«В Правоведении уже он был тем, чем он был впоследствии всю свою жизнь: человеком способным, весело-добродушным и общительным, но строго исполняющим то, что он считал своим долгом; долгом же он своим считал все то, что считалось таковым наивысше поставленными людьми. Он не был заискивающим ни мальчиком, ни потом взрослым человеком, но у него с самых молодых лет было то, что он, как муха к свету, тянулся к наивысше поставленным в свете людям, усваивал себе их приемы, их взгляды на жизнь <…>
Были в Правоведении совершены им поступки, которые прежде представлялись ему большими гадостями и внушали ему отвращение к самому себе в то время, как он совершал их; но впоследствии, увидав, что поступки эти были совершаемы и высоко стоящими людьми и не считались ими дурными, он не то что признал их хорошими, но совершенно забыл их и нисколько не огорчался воспоминаниями о них <…>
Сказать, что Иван Ильич женился потому, что он полюбил свою невесту и нашел в ней сочувствие своим взглядам на жизнь, было бы так же несправедливо, как и сказать то, что он женился потому, что люди его общества одобряли эту партию. Иван Ильич женился по обоим соображениям: он делал приятное для себя, приобретая такую жену, и вместе с тем делал то, что наивысше поставленные люди считали правильным <…>
Очень скоро <…> Иван Ильич понял, что супружеская жизнь, представляя некоторые удобства в жизни, в сущности есть очень сложное и тяжелое дело, по отношению которого, для того, чтобы исполнять свой долг, то есть вести приличную, одобряемую обществом жизнь, нужно выработать определенное отношение, как и к службе.
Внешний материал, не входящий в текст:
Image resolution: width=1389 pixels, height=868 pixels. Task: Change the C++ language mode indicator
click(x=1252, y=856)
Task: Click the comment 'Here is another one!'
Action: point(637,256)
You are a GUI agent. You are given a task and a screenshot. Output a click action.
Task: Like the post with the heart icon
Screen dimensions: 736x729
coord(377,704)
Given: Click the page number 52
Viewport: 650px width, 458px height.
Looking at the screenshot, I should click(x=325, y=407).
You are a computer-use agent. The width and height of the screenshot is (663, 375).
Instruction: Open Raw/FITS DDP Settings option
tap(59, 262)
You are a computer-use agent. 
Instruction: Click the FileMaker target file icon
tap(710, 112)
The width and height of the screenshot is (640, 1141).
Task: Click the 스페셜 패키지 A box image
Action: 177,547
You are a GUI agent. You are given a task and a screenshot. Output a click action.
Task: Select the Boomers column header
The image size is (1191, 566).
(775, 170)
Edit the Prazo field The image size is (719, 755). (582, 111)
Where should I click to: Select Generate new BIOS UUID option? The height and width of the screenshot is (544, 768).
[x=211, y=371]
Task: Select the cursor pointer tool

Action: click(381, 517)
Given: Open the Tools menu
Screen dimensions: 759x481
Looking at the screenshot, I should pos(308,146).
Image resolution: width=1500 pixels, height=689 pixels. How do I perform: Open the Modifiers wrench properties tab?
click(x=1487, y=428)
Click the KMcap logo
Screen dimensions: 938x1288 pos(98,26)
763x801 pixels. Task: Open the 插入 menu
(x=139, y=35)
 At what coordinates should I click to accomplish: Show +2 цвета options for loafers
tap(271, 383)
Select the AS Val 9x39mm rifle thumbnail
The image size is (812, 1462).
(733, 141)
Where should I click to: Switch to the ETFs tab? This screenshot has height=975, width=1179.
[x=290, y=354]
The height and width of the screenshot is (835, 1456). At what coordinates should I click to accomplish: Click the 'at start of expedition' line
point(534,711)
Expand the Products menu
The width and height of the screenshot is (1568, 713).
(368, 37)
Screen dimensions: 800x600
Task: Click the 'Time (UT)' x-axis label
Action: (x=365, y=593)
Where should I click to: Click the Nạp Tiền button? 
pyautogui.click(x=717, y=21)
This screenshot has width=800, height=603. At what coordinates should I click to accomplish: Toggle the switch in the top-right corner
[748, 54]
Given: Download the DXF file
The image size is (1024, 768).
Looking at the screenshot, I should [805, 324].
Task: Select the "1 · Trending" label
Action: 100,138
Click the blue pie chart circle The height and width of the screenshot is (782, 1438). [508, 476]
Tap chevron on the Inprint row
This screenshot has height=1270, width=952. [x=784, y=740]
И такое отношение к супружеской жизни выработал себе Иван Ильич» (Т, 26,69, 70, 73, 74).
Только незадолго перед смертью Иван Ильич начинает осознавать что вся жизнь его была «не то». Отдавшись воспоминаниям он сумел обнаружить в своем прошлом всего лишь одну светлую точку, детство, т. е. ту пору, когда и он сам и его любили искренне, глубоко и совершенно бескорыстно. Вспомнились в этой связи ему и те редкие мгновения, когда он пытался, пусть и очень робко, освободиться от бездумного подчинения чужим мнениям и авторитетам или, во всяком случае, с чем-то и как-то не согласиться.
В эти трагические для него дни, когда вся жизнь его свелась к ожиданию смерти, он обрел особую проницательность и обостренность чувств. Особенно невыносимо мучительны для него раздумья, связанные с безысходным одиночеством. Истоки и природа этого одиночества ему не до конца ясны, и в частности то, что и в прежней своей жизни он тоже был одинок, что с каждым годом все более формальными и менее прочными становились его связи с людьми, даже самыми близкими. Повсюду он разглядел теперь равнодушие, притворство и ложь, но не может не думать, что все это имело место и прежде, однако тщательно скрывалось (ведь для одних людей он был начальником, для других — коллегой, на место которого можно было претендовать, для третьих — человеком, приносившим в дом деньги).
Никак не может он смириться с тем, что в самую трудную пору для него интерес к нему сохранился лишь особого рода. «Шаг за шагом, незаметно, но сделалось то, что и жена, и дочь, и сын его, и прислуга, и знакомые, и доктора, и, главное, он сам — знали, что весь интерес в нем для других состоит только в том, скоро ли, наконец, он опростает место, освободит живых от стеснения, производимого его присутствием, и сам освободится от своих страданий» (Т. 26, 95).
Невольно спрашиваешь, как и почему возникло такое отношение к Ивану Ильичу, человеку в общем порядочному, доброму, общительному, умевшему жить, работать и веселиться «приятно и прилично»? Нельзя не увидеть в этой связи, что он очень рано «усвоил прием отстранения», который успешно применялся им и на службе и в семейной жизни. В первом случае он умел «отделять служебные обязанности от частной жизни», в другом стремился «выгородить себе мир вне семьи», в который он тотчас же уходил, когда требовалось прямое его участие в жизни домочадцев, супружеская или отцовская забота о них.
Иными словами, для того, чтобы жить «приятно и прилично» необходимо было до предела формализовать свои не только служебные, но и семейные связи, лишить их человеческого участия, все подчинить практической пользе, личной выгоде и расчету. Весьма наглядно проявилось это в отношении его к супружеской жизни: «Он требовал от семейной жизни только тех удобств домашнего обеда, хозяйки, постели, которые она могла дать ему, и, главное, того приличия внешних форм, которые определялись общественным мнением. В остальном же он искал веселой приятности и, если находил их, был очень благодарен; если же встречал отпор и ворчливость, то тотчас же уходил в свой отдельный выгороженный им мир службы и в нем находил приятность» (Т, 26, 74-75).